Nürnberger sets out to fulfill the first objective of Pascal's program by trying to establish the credibility of the Christian faith from a scientifically philosophical perspective, so that those influenced by science will begin to think about it seriously. In my opinion he does this brilliantly in the first half of his book. He begins with a very well reasoned polemic against the disastrous results of modernity, whilst admitting that it has been very beneficial to humankind in general. In fact the modernity 'enterprise' has been so successful that it has overwhelmed our awareness of the transcendent and the resultant ethical and moral restraints this produces. This is leading to a disaster from ecological and sociological perspectives that threaten our very survival on this planet.

Having created discontent with the narrow assumptions of secular modernity he then begins to demonstrate how scientific psychological developmental and neurological theories and discoveries may provide a reasonable explanation for faith in God, which is the cure. He contends that is indeed possible for a scientific naturalist (one how believes that science has demonstrated that nothing immaterial exists) to have faith in God.

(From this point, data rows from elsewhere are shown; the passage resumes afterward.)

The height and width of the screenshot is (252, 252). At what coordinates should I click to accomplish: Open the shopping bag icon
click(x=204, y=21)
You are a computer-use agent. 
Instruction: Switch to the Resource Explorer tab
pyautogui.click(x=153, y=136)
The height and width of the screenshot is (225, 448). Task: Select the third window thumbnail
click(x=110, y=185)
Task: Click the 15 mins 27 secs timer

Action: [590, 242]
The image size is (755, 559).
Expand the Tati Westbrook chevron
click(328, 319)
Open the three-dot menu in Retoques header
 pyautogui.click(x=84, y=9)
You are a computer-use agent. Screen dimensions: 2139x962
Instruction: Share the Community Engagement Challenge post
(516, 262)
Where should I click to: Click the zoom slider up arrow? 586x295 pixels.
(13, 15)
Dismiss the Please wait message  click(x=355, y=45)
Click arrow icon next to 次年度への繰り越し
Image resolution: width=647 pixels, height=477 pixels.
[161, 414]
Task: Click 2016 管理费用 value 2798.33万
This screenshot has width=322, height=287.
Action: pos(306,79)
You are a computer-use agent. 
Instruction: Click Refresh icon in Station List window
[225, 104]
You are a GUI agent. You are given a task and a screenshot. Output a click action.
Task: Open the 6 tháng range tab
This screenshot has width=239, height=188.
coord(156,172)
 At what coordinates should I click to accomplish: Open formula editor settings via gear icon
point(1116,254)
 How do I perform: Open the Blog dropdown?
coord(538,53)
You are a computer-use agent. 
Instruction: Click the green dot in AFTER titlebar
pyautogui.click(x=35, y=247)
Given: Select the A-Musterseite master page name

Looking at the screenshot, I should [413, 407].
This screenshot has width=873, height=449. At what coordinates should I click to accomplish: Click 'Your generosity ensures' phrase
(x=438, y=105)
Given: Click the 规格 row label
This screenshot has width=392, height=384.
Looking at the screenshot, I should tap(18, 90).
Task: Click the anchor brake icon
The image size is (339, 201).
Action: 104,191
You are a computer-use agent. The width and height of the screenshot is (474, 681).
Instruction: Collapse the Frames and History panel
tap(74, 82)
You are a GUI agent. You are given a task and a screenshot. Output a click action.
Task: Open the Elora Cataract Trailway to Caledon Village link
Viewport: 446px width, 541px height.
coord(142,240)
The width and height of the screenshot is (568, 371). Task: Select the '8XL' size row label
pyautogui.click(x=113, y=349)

He uses the theories of developmental psychology developed by Faber's book, "The Psychological Roots of Religious Beliefs: Searching for angels and the Parent-God" to explain how the possibility for God-consciousness arises through parent-child relationships during growth. He makes the point that the culmination of this process, which frees spirituality and God-consciousness to become self reliant, fully mature and to further develop, comes when the cross of Christ is embraced in all its fullness. Thus the creator God who set in action this this growth process is indeed the author of our faith.

But the question now becomes for those influenced by scientific naturalism, "I see that I might have evolved and been developmentally nurtured to have the possibility of God-consciousness, but is this God real? Does He exist?" So Nürnberger then proceeds to show that the theory of emergence may provide a rational, scientifically acceptable explanation of how God created us, which at the same time provides evidence of his existence. It follows the line of argument of the 19th century preacher Charles Kingsley (author of 'The Water Babies') who commented on Darwin's theory of evolution, that God indeed chose to 'make all things make themselves'. This has received new impetus as a theory since the discovery of cosmological fine-tuning appears to demonstrate that the existence of the Universe, as we know it with the ability to produce humankind, depended upon pre-set, incredibly fine-tuned physical constants. Many scientist believe that this 'presetting' was probabilistically impossible without the intervention of a purposeful Creator.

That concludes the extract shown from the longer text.